1908-09 Oakland Model 20B owned by Jordan Glaser
WHAT MAKES IT INTERESTING
The mid-priced Oakland, produced from 1908 to 1931, is steeped in American automotive history. After its first model year, the brand was purchased by William Crapo Durant and wrapped into his fledgling enterprise, known as General Motors. By 1926, GM had assigned Oakland a “companion car” – Pontiac – to fill the price gap with the lower-cost Chevrolet. Pontiac would absorb Oakland five years later and go on to produce a wide range of interesting and iconic vehicles until its own demise in 2010. “This is one of the two oldest Oaklands known,” Glaser says of his car. “The other one is on permanent display at the Indianapolis Speedway Museum.
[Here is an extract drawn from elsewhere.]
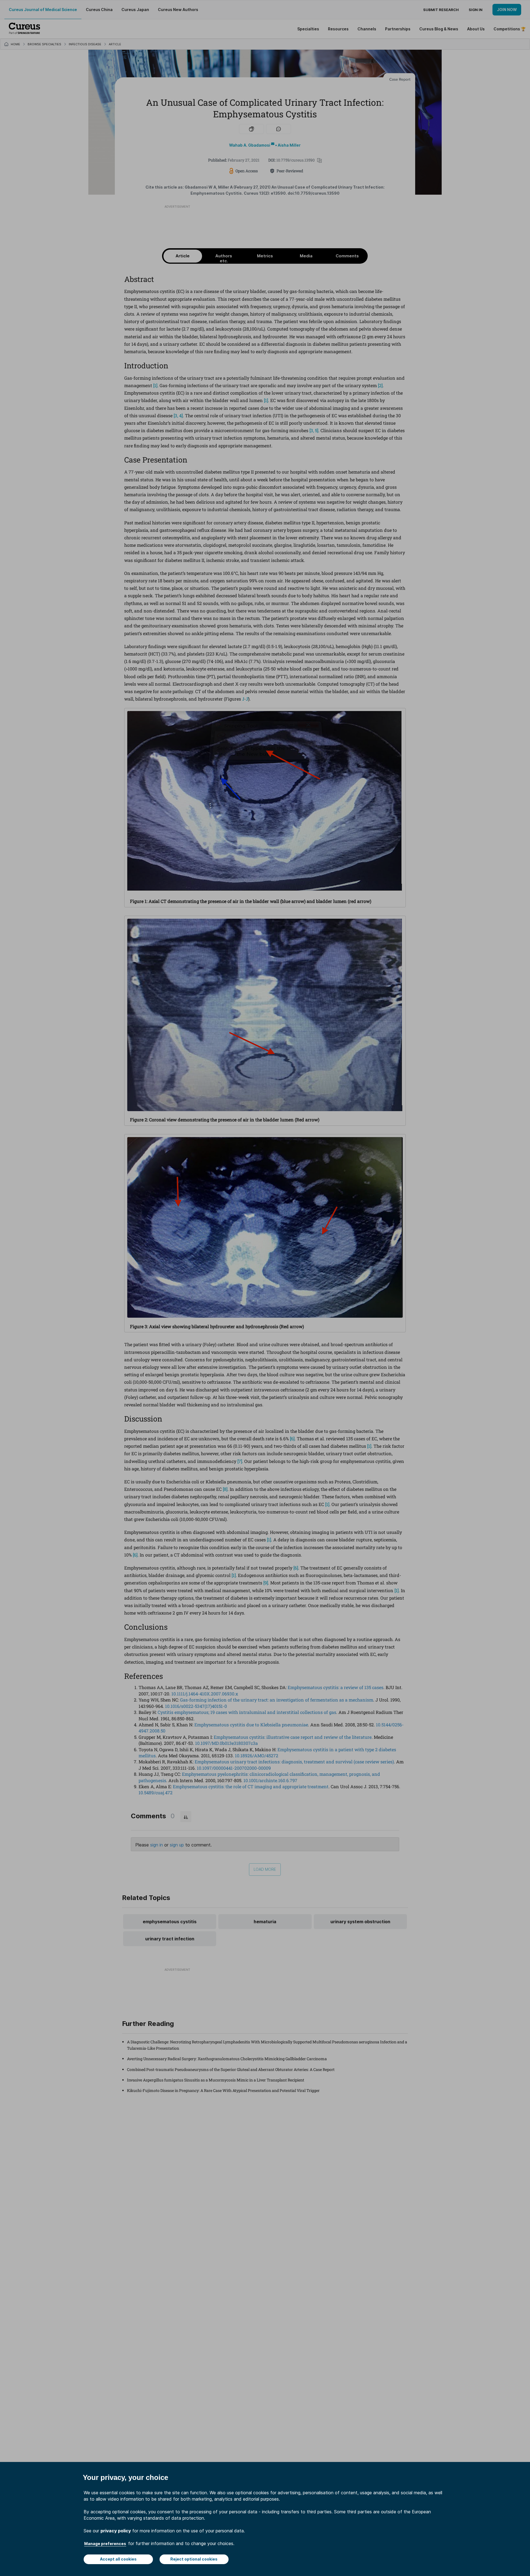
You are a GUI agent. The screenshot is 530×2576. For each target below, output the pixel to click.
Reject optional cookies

The engine is only two cylinders – 20 horsepower – and was designed by Alanson Brush, the ex-chief engineer of Cadillac.” As with some rare old cars, there are differing professional opinions as to the exact year Glaser’s Oakland was built.
HOW LONG HE’S OWNED IT
Since early 2015
WHERE HE FOUND IT
It was advertised on the web site of the Oakland Owners Club International by the club’s historian in Virginia.
“The car is fully original and competes in the preservation class,” says Glaser. “I would never restore this car. The goal is just to drive it and show it. We plan to tour the car on one- and two-cylinder brass (era) tours next year. It is a touring car, so it will seat four passengers.” Glaser’s ride won top honors among brass-era cars at this year’s Americana Concours d’Elegance show in Manhasset, New York.
TIPS FOR OWNERS
“The goal is to keep the old cars on the road, show them and drive the heck out of them,” he advises. “Once people see the cars and grow to understand their uniqueness, their value rises.”
Glaser says his car is worth “twice as much as I paid.” While no prices could be found for his model, other Oaklands of the era have sold at auction for up to $150,000.
THE BOTTOM LINE
“The Oakland is fun to drive, but seems to like to go to the left more than the right,” he says. “We plan to sort this steering issue out soon, but at this point, we tend to take a circular route to and from our destinations. The issue is not how fast it will go – 25 miles per hour – but whether it will stop. It’s like driving on ice.”